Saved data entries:
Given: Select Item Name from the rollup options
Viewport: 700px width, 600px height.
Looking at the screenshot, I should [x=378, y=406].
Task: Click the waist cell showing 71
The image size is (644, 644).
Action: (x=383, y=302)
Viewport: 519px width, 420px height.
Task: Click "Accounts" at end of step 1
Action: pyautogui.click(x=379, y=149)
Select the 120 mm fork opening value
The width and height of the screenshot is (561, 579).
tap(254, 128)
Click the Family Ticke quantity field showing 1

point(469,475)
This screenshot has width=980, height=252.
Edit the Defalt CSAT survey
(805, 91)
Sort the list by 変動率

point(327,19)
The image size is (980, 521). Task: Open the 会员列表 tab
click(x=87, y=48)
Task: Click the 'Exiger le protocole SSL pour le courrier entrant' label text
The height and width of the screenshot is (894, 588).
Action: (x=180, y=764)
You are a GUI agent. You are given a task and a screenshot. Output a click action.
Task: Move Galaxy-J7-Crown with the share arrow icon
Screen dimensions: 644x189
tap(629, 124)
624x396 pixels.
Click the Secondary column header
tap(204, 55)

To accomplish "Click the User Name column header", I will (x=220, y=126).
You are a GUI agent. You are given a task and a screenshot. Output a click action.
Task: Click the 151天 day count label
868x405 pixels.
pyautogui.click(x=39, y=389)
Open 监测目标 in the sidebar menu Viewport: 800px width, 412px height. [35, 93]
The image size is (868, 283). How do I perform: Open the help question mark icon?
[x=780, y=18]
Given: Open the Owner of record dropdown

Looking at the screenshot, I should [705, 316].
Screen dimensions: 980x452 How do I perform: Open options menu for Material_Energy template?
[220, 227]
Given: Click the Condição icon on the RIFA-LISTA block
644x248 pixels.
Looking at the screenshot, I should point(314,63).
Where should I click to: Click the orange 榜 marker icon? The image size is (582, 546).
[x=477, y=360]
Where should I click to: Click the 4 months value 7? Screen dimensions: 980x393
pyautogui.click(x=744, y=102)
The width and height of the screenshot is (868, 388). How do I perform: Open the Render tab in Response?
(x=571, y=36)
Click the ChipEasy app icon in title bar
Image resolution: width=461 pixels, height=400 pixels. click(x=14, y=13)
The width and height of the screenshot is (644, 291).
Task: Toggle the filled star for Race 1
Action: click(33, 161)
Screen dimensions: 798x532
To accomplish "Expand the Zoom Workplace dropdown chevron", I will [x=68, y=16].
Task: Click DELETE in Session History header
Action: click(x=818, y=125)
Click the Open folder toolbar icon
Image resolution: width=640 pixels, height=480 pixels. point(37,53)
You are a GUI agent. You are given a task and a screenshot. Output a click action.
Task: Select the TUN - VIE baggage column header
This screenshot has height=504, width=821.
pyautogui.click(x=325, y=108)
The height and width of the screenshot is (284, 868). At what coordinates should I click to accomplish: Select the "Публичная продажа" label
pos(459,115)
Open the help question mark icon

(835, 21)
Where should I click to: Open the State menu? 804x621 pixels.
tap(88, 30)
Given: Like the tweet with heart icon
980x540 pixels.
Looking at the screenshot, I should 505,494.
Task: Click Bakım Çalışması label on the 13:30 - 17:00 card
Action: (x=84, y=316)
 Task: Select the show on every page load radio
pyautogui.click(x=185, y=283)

### WHAT IS BEING ASKED
Print every record above exactly as it stands.

### ANSWER TO THE PROBLEM
Given: Select Item Name from the rollup options
Viewport: 700px width, 600px height.
Looking at the screenshot, I should [x=378, y=406].
Task: Click the waist cell showing 71
The image size is (644, 644).
Action: (x=383, y=302)
Viewport: 519px width, 420px height.
Task: Click "Accounts" at end of step 1
Action: pyautogui.click(x=379, y=149)
Select the 120 mm fork opening value
The width and height of the screenshot is (561, 579).
tap(254, 128)
Click the Family Ticke quantity field showing 1

point(469,475)
This screenshot has width=980, height=252.
Edit the Defalt CSAT survey
(805, 91)
Sort the list by 変動率

point(327,19)
The image size is (980, 521). Task: Open the 会员列表 tab
click(x=87, y=48)
Task: Click the 'Exiger le protocole SSL pour le courrier entrant' label text
The height and width of the screenshot is (894, 588).
Action: (x=180, y=764)
You are a GUI agent. You are given a task and a screenshot. Output a click action.
Task: Move Galaxy-J7-Crown with the share arrow icon
Screen dimensions: 644x189
tap(629, 124)
624x396 pixels.
Click the Secondary column header
tap(204, 55)

To accomplish "Click the User Name column header", I will (x=220, y=126).
You are a GUI agent. You are given a task and a screenshot. Output a click action.
Task: Click the 151天 day count label
868x405 pixels.
pyautogui.click(x=39, y=389)
Open 监测目标 in the sidebar menu Viewport: 800px width, 412px height. [35, 93]
The image size is (868, 283). How do I perform: Open the help question mark icon?
[x=780, y=18]
Given: Open the Owner of record dropdown

Looking at the screenshot, I should [705, 316].
Screen dimensions: 980x452 How do I perform: Open options menu for Material_Energy template?
[220, 227]
Given: Click the Condição icon on the RIFA-LISTA block
644x248 pixels.
Looking at the screenshot, I should point(314,63).
Where should I click to: Click the orange 榜 marker icon? The image size is (582, 546).
[x=477, y=360]
Where should I click to: Click the 4 months value 7? Screen dimensions: 980x393
pyautogui.click(x=744, y=102)
The width and height of the screenshot is (868, 388). How do I perform: Open the Render tab in Response?
(x=571, y=36)
Click the ChipEasy app icon in title bar
Image resolution: width=461 pixels, height=400 pixels. click(x=14, y=13)
The width and height of the screenshot is (644, 291).
Task: Toggle the filled star for Race 1
Action: click(33, 161)
Screen dimensions: 798x532
To accomplish "Expand the Zoom Workplace dropdown chevron", I will [x=68, y=16].
Task: Click DELETE in Session History header
Action: click(x=818, y=125)
Click the Open folder toolbar icon
Image resolution: width=640 pixels, height=480 pixels. point(37,53)
You are a GUI agent. You are given a task and a screenshot. Output a click action.
Task: Select the TUN - VIE baggage column header
This screenshot has height=504, width=821.
pyautogui.click(x=325, y=108)
The height and width of the screenshot is (284, 868). At what coordinates should I click to accomplish: Select the "Публичная продажа" label
pos(459,115)
Open the help question mark icon

(835, 21)
Where should I click to: Open the State menu? 804x621 pixels.
tap(88, 30)
Given: Like the tweet with heart icon
980x540 pixels.
Looking at the screenshot, I should 505,494.
Task: Click Bakım Çalışması label on the 13:30 - 17:00 card
Action: (x=84, y=316)
 Task: Select the show on every page load radio
pyautogui.click(x=185, y=283)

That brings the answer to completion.